• _Directive_
Convert the lines below into a JSON list of strings, one string per line, and omit the blank lines.

• _Provided entries_
++++++++++++++++++++

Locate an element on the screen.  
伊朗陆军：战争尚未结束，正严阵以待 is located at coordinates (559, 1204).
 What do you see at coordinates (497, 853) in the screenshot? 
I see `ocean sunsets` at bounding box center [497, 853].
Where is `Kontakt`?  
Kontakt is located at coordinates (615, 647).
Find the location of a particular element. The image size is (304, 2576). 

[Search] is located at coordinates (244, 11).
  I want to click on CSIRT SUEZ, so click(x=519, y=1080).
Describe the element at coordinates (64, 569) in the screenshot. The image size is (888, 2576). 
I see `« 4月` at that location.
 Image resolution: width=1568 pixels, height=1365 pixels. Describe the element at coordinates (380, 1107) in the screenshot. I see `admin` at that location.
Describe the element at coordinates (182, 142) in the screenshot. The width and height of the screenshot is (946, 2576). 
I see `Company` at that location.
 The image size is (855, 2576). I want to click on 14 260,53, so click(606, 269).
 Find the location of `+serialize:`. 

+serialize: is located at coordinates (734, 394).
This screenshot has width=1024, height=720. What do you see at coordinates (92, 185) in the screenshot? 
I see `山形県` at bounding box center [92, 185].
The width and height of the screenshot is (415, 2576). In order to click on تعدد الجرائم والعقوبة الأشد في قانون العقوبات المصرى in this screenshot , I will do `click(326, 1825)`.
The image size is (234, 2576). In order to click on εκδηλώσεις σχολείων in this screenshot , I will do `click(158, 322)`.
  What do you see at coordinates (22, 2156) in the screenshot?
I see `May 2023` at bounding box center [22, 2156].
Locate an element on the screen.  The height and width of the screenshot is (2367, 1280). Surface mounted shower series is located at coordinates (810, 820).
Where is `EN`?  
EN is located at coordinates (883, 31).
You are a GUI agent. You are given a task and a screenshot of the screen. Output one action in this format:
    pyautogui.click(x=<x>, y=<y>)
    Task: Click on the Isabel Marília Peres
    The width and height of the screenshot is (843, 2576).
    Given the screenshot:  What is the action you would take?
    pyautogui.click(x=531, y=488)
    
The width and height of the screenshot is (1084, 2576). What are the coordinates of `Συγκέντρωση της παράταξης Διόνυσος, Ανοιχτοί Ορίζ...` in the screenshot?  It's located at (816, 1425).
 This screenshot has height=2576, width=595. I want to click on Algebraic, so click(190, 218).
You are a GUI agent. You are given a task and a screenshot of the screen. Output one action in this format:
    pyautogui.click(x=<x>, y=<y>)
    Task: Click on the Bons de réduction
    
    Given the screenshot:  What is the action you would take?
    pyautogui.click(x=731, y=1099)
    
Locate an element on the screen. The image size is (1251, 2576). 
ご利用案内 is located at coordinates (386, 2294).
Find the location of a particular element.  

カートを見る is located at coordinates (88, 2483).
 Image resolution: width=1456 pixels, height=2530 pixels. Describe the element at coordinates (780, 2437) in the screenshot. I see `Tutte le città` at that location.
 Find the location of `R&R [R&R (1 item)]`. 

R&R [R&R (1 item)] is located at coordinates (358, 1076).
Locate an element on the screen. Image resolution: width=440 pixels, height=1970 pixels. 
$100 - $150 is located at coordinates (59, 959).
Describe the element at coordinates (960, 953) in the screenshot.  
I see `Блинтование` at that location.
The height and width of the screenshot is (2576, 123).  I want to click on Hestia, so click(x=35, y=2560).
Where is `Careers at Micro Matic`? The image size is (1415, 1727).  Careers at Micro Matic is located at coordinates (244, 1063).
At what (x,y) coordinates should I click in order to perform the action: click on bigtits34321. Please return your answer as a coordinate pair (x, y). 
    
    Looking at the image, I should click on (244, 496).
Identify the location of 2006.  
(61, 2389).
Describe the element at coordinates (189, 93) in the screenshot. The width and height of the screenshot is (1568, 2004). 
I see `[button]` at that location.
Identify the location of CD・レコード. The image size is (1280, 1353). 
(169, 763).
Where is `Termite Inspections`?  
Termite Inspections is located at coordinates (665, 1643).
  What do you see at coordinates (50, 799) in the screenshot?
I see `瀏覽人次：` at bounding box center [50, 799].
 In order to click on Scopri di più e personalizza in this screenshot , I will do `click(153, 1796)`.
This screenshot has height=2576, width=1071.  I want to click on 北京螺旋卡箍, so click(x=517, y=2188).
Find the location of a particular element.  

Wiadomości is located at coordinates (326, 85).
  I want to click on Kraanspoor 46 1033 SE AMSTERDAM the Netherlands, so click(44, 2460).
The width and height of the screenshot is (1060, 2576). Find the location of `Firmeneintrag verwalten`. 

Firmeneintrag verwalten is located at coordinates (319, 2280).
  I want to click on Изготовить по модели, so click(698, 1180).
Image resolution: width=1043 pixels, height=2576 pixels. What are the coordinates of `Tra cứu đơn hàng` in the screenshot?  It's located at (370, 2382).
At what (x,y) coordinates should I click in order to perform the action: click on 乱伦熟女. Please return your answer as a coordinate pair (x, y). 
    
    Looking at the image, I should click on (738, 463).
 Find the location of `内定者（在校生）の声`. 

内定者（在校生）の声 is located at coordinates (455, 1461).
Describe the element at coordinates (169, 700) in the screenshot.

++++++++++++++++++++

• _Response to the task_
[
  "Locate an element on the screen.  ",
  "伊朗陆军：战争尚未结束，正严阵以待 is located at coordinates (559, 1204).",
  " What do you see at coordinates (497, 853) in the screenshot? ",
  "I see `ocean sunsets` at bounding box center [497, 853].",
  "Where is `Kontakt`?  ",
  "Kontakt is located at coordinates (615, 647).",
  "Find the location of a particular element. The image size is (304, 2576). ",
  "[Search] is located at coordinates (244, 11).",
  "  I want to click on CSIRT SUEZ, so click(x=519, y=1080).",
  "Describe the element at coordinates (64, 569) in the screenshot. The image size is (888, 2576). ",
  "I see `« 4月` at that location.",
  " Image resolution: width=1568 pixels, height=1365 pixels. Describe the element at coordinates (380, 1107) in the screenshot. I see `admin` at that location.",
  "Describe the element at coordinates (182, 142) in the screenshot. The width and height of the screenshot is (946, 2576). ",
  "I see `Company` at that location.",
  " The image size is (855, 2576). I want to click on 14 260,53, so click(606, 269).",
  " Find the location of `+serialize:`. ",
  "+serialize: is located at coordinates (734, 394).",
  "This screenshot has width=1024, height=720. What do you see at coordinates (92, 185) in the screenshot? ",
  "I see `山形県` at bounding box center [92, 185].",
  "The width and height of the screenshot is (415, 2576). In order to click on تعدد الجرائم والعقوبة الأشد في قانون العقوبات المصرى in this screenshot , I will do `click(326, 1825)`.",
  "The image size is (234, 2576). In order to click on εκδηλώσεις σχολείων in this screenshot , I will do `click(158, 322)`.",
  "  What do you see at coordinates (22, 2156) in the screenshot?",
  "I see `May 2023` at bounding box center [22, 2156].",
  "Locate an element on the screen.  The height and width of the screenshot is (2367, 1280). Surface mounted shower series is located at coordinates (810, 820).",
  "Where is `EN`?  ",
  "EN is located at coordinates (883, 31).",
  "You are a GUI agent. You are given a task and a screenshot of the screen. Output one action in this format:",
  "    pyautogui.click(x=<x>, y=<y>)",
  "    Task: Click on the Isabel Marília Peres",
  "    The width and height of the screenshot is (843, 2576).",
  "    Given the screenshot:  What is the action you would take?",
  "    pyautogui.click(x=531, y=488)",
  "The width and height of the screenshot is (1084, 2576). What are the coordinates of `Συγκέντρωση της παράταξης Διόνυσος, Ανοιχτοί Ορίζ...` in the screenshot?  It's located at (816, 1425).",
  " This screenshot has height=2576, width=595. I want to click on Algebraic, so click(190, 218).",
  "You are a GUI agent. You are given a task and a screenshot of the screen. Output one action in this format:",
  "    pyautogui.click(x=<x>, y=<y>)",
  "    Task: Click on the Bons de réduction",
  "    Given the screenshot:  What is the action you would take?",
  "    pyautogui.click(x=731, y=1099)",
  "Locate an element on the screen. The image size is (1251, 2576). ",
  "ご利用案内 is located at coordinates (386, 2294).",
  "Find the location of a particular element.  ",
  "カートを見る is located at coordinates (88, 2483).",
  " Image resolution: width=1456 pixels, height=2530 pixels. Describe the element at coordinates (780, 2437) in the screenshot. I see `Tutte le città` at that location.",
  " Find the location of `R&R [R&R (1 item)]`. ",
  "R&R [R&R (1 item)] is located at coordinates (358, 1076).",
  "Locate an element on the screen. Image resolution: width=440 pixels, height=1970 pixels. ",
  "$100 - $150 is located at coordinates (59, 959).",
  "Describe the element at coordinates (960, 953) in the screenshot.  ",
  "I see `Блинтование` at that location.",
  "The height and width of the screenshot is (2576, 123).  I want to click on Hestia, so click(x=35, y=2560).",
  "Where is `Careers at Micro Matic`? The image size is (1415, 1727).  Careers at Micro Matic is located at coordinates (244, 1063).",
  "At what (x,y) coordinates should I click in order to perform the action: click on bigtits34321. Please return your answer as a coordinate pair (x, y). ",
  "    Looking at the image, I should click on (244, 496).",
  "Identify the location of 2006.  ",
  "(61, 2389).",
  "Describe the element at coordinates (189, 93) in the screenshot. The width and height of the screenshot is (1568, 2004). ",
  "I see `[button]` at that location.",
  "Identify the location of CD・レコード. The image size is (1280, 1353). ",
  "(169, 763).",
  "Where is `Termite Inspections`?  ",
  "Termite Inspections is located at coordinates (665, 1643).",
  "  What do you see at coordinates (50, 799) in the screenshot?",
  "I see `瀏覽人次：` at bounding box center [50, 799].",
  " In order to click on Scopri di più e personalizza in this screenshot , I will do `click(153, 1796)`.",
  "This screenshot has height=2576, width=1071.  I want to click on 北京螺旋卡箍, so click(x=517, y=2188).",
  "Find the location of a particular element.  ",
  "Wiadomości is located at coordinates (326, 85).",
  "  I want to click on Kraanspoor 46 1033 SE AMSTERDAM the Netherlands, so click(44, 2460).",
  "The width and height of the screenshot is (1060, 2576). Find the location of `Firmeneintrag verwalten`. ",
  "Firmeneintrag verwalten is located at coordinates (319, 2280).",
  "  I want to click on Изготовить по модели, so click(698, 1180).",
  "Image resolution: width=1043 pixels, height=2576 pixels. What are the coordinates of `Tra cứu đơn hàng` in the screenshot?  It's located at (370, 2382).",
  "At what (x,y) coordinates should I click in order to perform the action: click on 乱伦熟女. Please return your answer as a coordinate pair (x, y). ",
  "    Looking at the image, I should click on (738, 463).",
  " Find the location of `内定者（在校生）の声`. ",
  "内定者（在校生）の声 is located at coordinates (455, 1461).",
  "Describe the element at coordinates (169, 700) in the screenshot."
]